И когда Шаров и Каменюка наотрез отказались спускаться на дно могучей свалки, Росомаха сам направился к обрыву. Но только стоило сделать шаг начфину, как он мгновенно провалился в какую-то пушистую мягкость, так что из черноты виднелись только руки. Этой пушистостью была самая обыкновенная, тоже, разумеется, незаприходованная, печная сажа. Росомахе не дали окончить свой жизненный путь: Злыдень поддел начфина кошками, с которыми никогда не расставался, и стал тащить. То, что было головой, а именно, огромная тыква с прорезями, вылезло из черноты. Впервые присутствующие увидели белизну глазниц начфина, от испуга они расширились и на фоне густой дегтевой тьмы выглядели экзотически. Какие уж тут фантомасы! Начфин Росомаха был похож на всех дьяволов разом, и зубы его блистали устрашающе.

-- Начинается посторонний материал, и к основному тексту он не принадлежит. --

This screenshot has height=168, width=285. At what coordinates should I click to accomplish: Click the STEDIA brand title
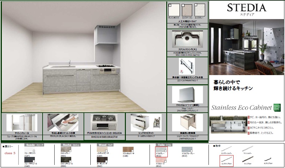(x=246, y=8)
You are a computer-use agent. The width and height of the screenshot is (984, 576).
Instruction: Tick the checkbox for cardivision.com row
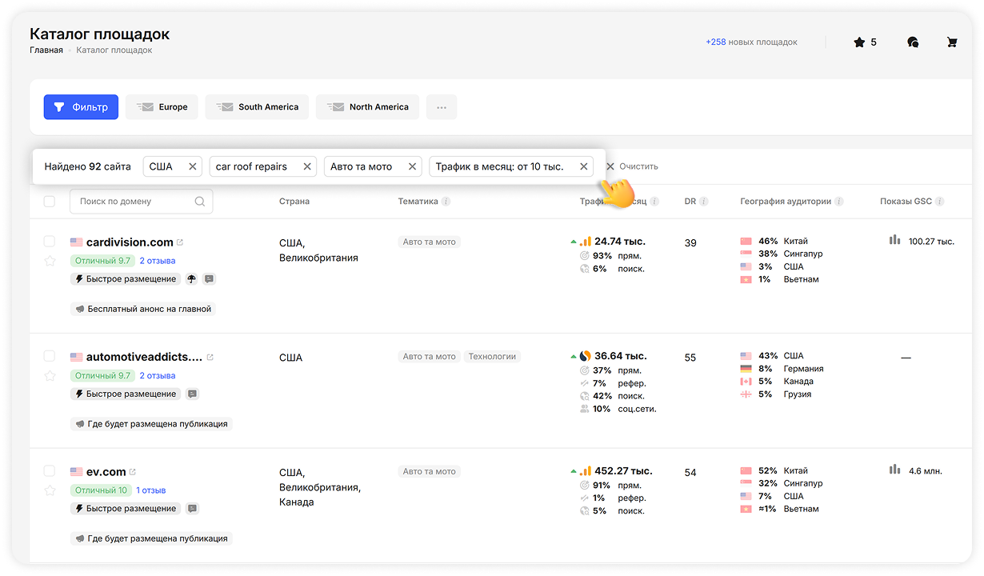tap(50, 242)
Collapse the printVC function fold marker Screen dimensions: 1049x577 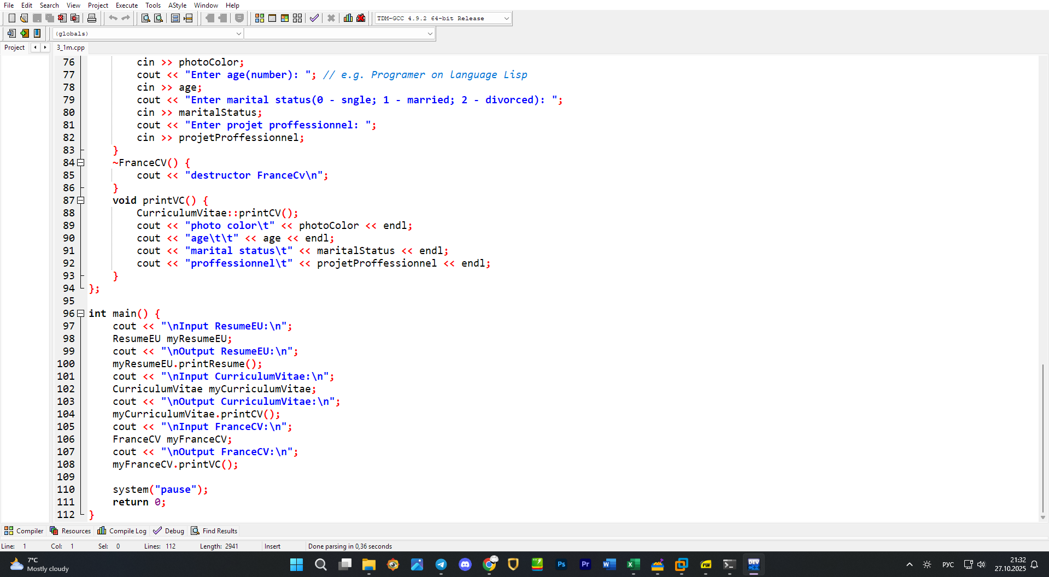click(x=81, y=201)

Преждевременно ликовала душа Каменюки, потому что Росомаха, приметив скрытый смех окружающих, разозлился, отчего решимости поприбавилось, а потому и настоял продолжить осмотр.
В то время когда в ходе обследования было установлено, что свалки являются важнейшим источником новосветского изобилия, Белль-Ланкастерский с инспектором Марафоно-вой приступили к осмотру всего, что касалось воспитательной части.
Конечно же в первую очередь бралась во внимание материальная сторона дела. Поэтому все началось с решительного и бескомпромиссного опечатывания, засургучивания, закрытия и замыкания всего того, что могло быть оценено в рублях и копейках.
Так как работы было много, то инспекторы подключили дополнительных лиц из других бухгалтерий. Эти лица получили общую инструкцию от Росомахи: оприходовать все до мелочей. А поэтому пересчитывались куры и гуси, урожай на опытных участках и участочках, напильники и плоскогубцы, модели и наглядные пособия, картины и рисуночки, тетради и карандаши, книжки и журналы. На все эти дела я не обращал внимания до тех пор, пока однажды Сашко не прибежал ко мне с новостью:
— Достоевского оприходовали!
— Это же мой личный Достоевский, его нельзя оприходовать!
— А вони кажуть: все приходовать! Один спрашивает: «Братьев Карамазовых по отдельности писать или всех оптом?» — а другой пытае: «Сколько их всего?» — «Трое!» — «Пиши по отдельности, Росомаха требует ничего не смешивать».